=== EXERCISE DATA ===

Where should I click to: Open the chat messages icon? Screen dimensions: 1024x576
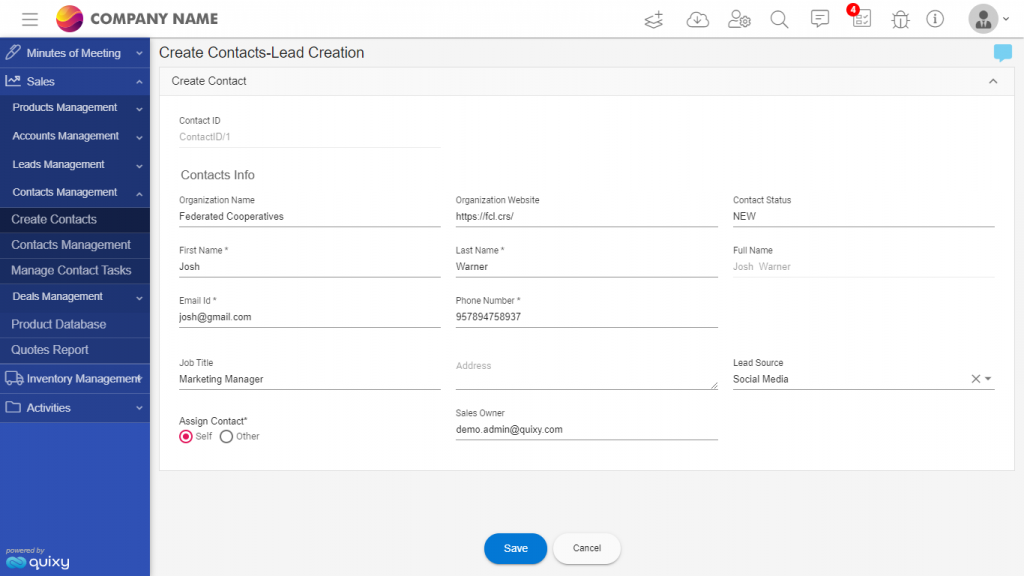tap(820, 18)
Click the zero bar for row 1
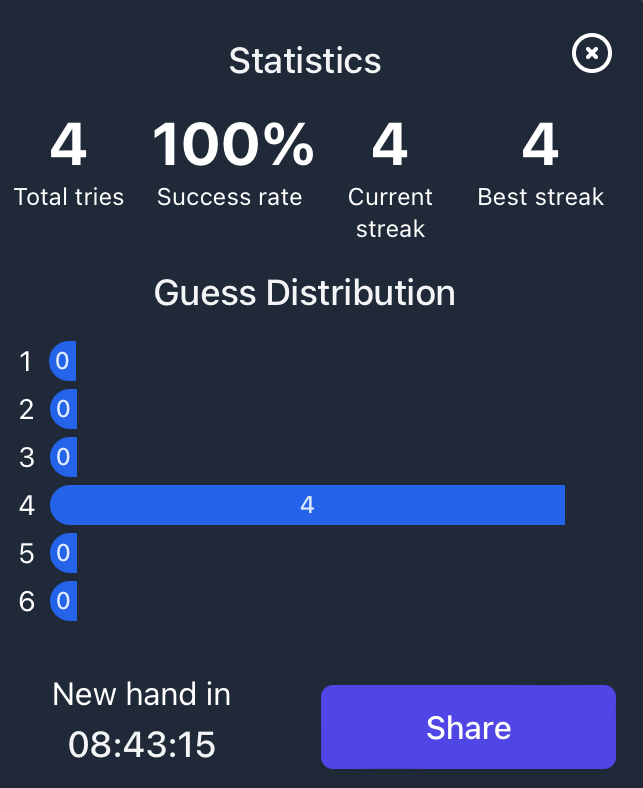The width and height of the screenshot is (643, 788). [x=63, y=361]
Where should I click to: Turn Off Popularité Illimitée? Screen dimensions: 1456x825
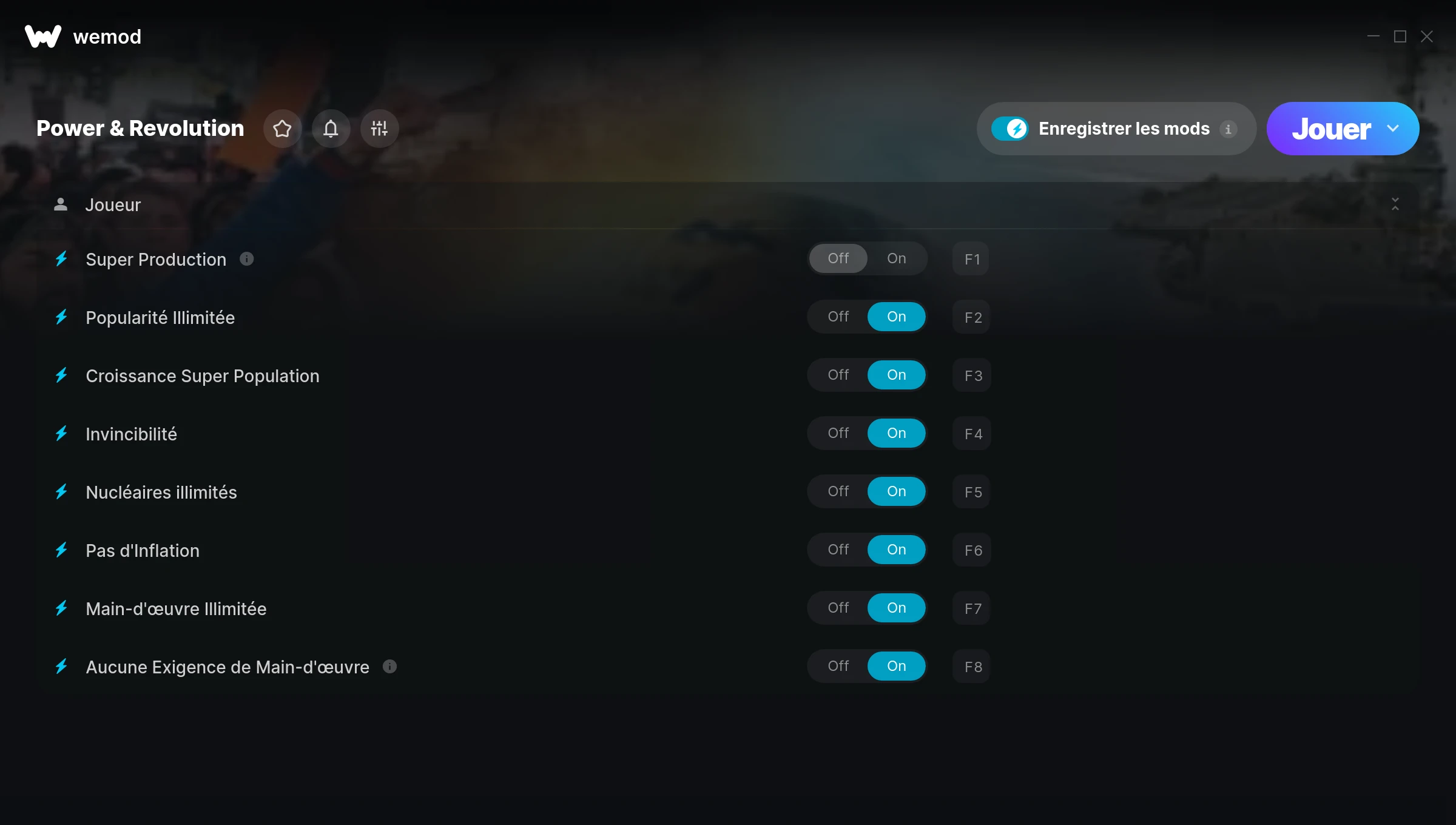pyautogui.click(x=838, y=317)
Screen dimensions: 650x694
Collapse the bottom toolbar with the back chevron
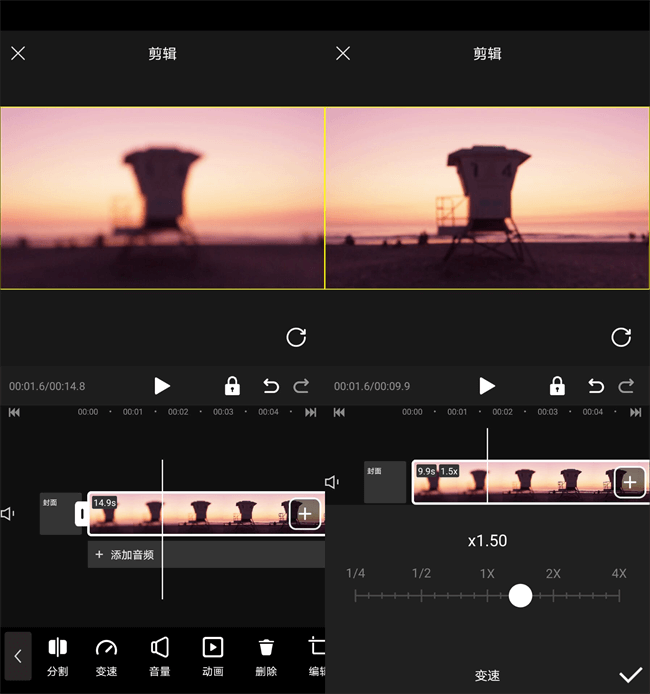pos(18,656)
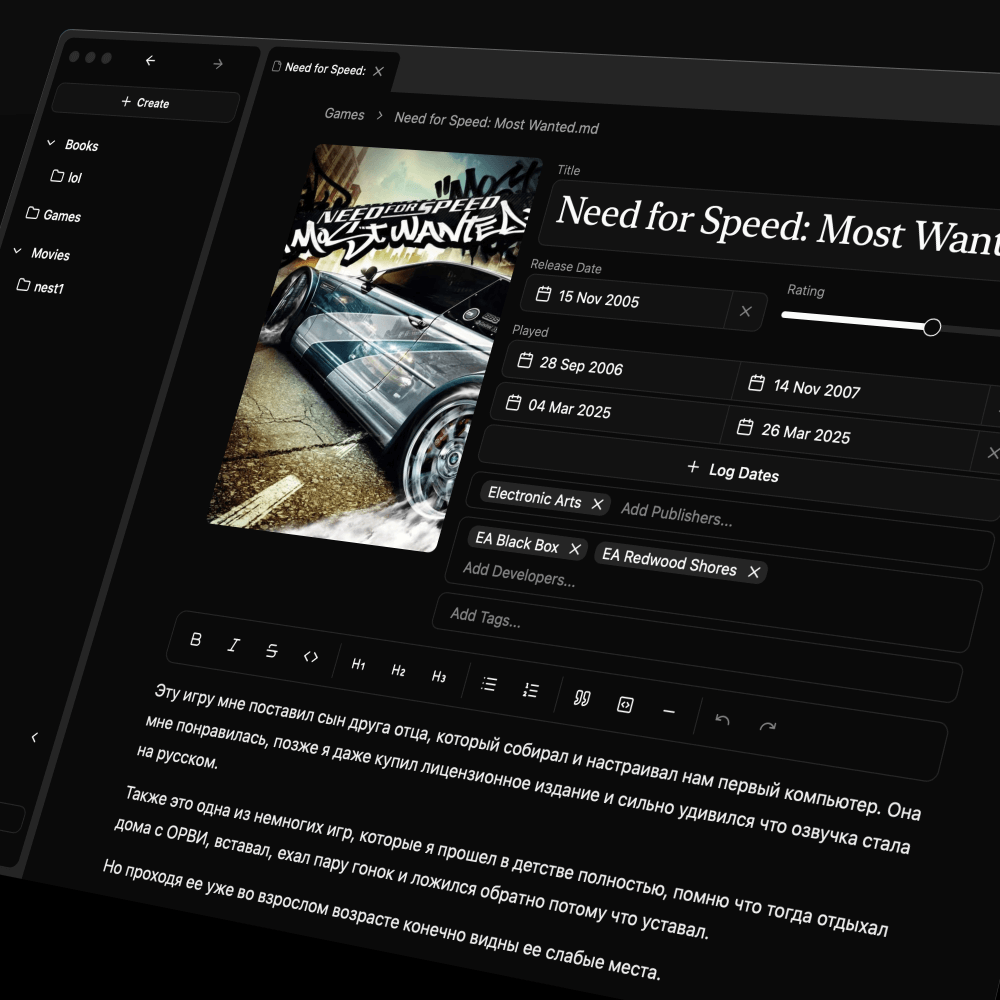The image size is (1000, 1000).
Task: Undo the last edit
Action: tap(722, 720)
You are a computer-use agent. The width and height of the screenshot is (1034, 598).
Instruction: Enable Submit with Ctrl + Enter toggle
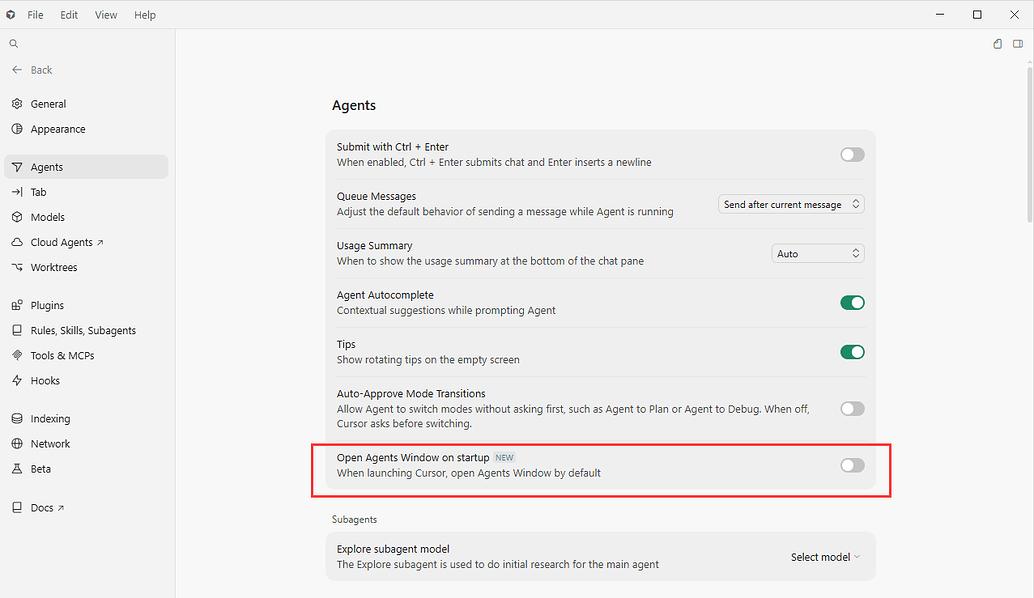tap(852, 154)
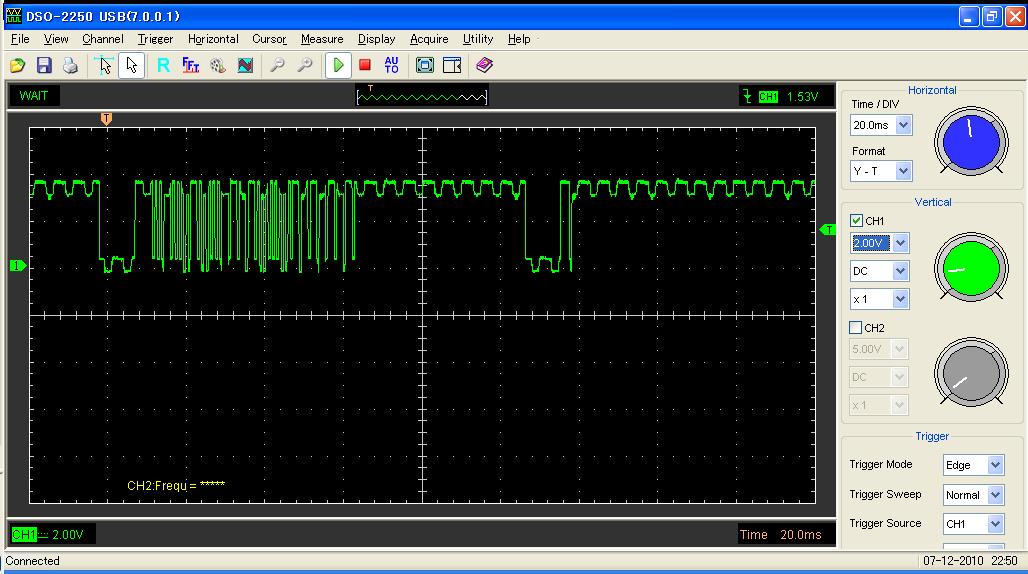Click the green CH1 vertical knob
Screen dimensions: 1028x574
(969, 267)
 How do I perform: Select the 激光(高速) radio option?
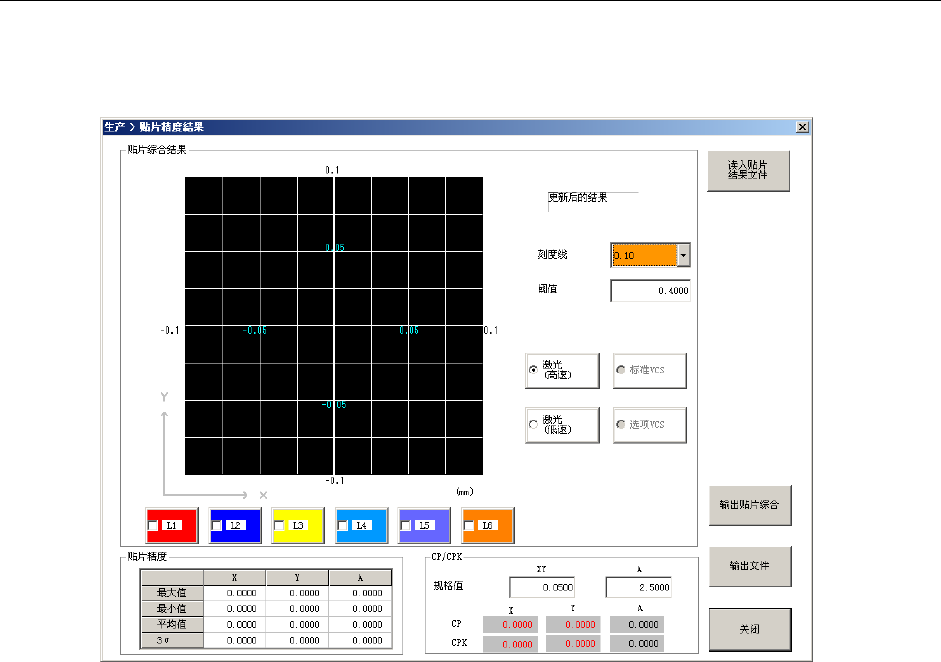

===

The answer must reproduce every line of the records above exactly, with all pictures left out.

Where should I click to: Open the chat messages icon? Screen dimensions: 1024x576
tap(820, 18)
Click the zero bar for row 1
The width and height of the screenshot is (643, 788). [x=63, y=361]
Where should I click to: Turn Off Popularité Illimitée? Screen dimensions: 1456x825
pyautogui.click(x=838, y=317)
Screen dimensions: 650x694
Collapse the bottom toolbar with the back chevron
pos(18,656)
The image size is (1000, 1000).
Task: Undo the last edit
Action: tap(722, 720)
You are a computer-use agent. The width and height of the screenshot is (1034, 598).
Instruction: Enable Submit with Ctrl + Enter toggle
tap(852, 154)
Click the green CH1 vertical knob
Screen dimensions: 1028x574
(969, 267)
 How do I perform: Select the 激光(高速) radio option?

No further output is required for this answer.